DATA SUPPLIED:
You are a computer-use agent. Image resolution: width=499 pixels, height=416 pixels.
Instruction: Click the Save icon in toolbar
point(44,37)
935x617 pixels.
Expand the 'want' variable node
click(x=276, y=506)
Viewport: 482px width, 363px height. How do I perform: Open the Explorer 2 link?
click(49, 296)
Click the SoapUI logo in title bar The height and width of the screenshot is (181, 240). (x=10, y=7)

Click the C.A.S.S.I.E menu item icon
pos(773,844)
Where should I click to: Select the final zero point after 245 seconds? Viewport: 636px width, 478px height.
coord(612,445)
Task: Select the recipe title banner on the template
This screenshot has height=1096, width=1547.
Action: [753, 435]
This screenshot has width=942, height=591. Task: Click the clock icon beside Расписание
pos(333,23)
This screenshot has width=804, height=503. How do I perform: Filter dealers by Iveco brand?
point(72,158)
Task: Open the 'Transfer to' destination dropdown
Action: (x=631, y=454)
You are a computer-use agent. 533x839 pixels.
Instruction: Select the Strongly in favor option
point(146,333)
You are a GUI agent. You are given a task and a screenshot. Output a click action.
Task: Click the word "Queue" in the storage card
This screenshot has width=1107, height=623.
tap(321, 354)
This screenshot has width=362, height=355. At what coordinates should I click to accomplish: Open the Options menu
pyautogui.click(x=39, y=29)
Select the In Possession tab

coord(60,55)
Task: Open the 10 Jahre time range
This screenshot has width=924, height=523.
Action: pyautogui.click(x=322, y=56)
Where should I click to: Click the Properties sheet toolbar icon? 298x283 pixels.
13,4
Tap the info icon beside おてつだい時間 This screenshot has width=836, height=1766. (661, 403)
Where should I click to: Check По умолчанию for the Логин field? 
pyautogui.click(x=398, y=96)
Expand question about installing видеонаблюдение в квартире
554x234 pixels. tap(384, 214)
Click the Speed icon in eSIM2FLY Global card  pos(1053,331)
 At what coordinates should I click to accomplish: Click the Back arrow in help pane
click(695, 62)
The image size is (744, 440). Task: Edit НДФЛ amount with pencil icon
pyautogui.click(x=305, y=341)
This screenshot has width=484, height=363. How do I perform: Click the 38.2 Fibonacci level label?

WHAT IS NEEDED:
From the entries above, copy out every line where the string "agent" appears.

SOLUTION TO THE EXERCISE:
You are a computer-use agent. Image resolution: width=499 pixels, height=416 pixels.
You are a computer-use agent. 533x839 pixels.
You are a GUI agent. You are given a task and a screenshot. Output a click action.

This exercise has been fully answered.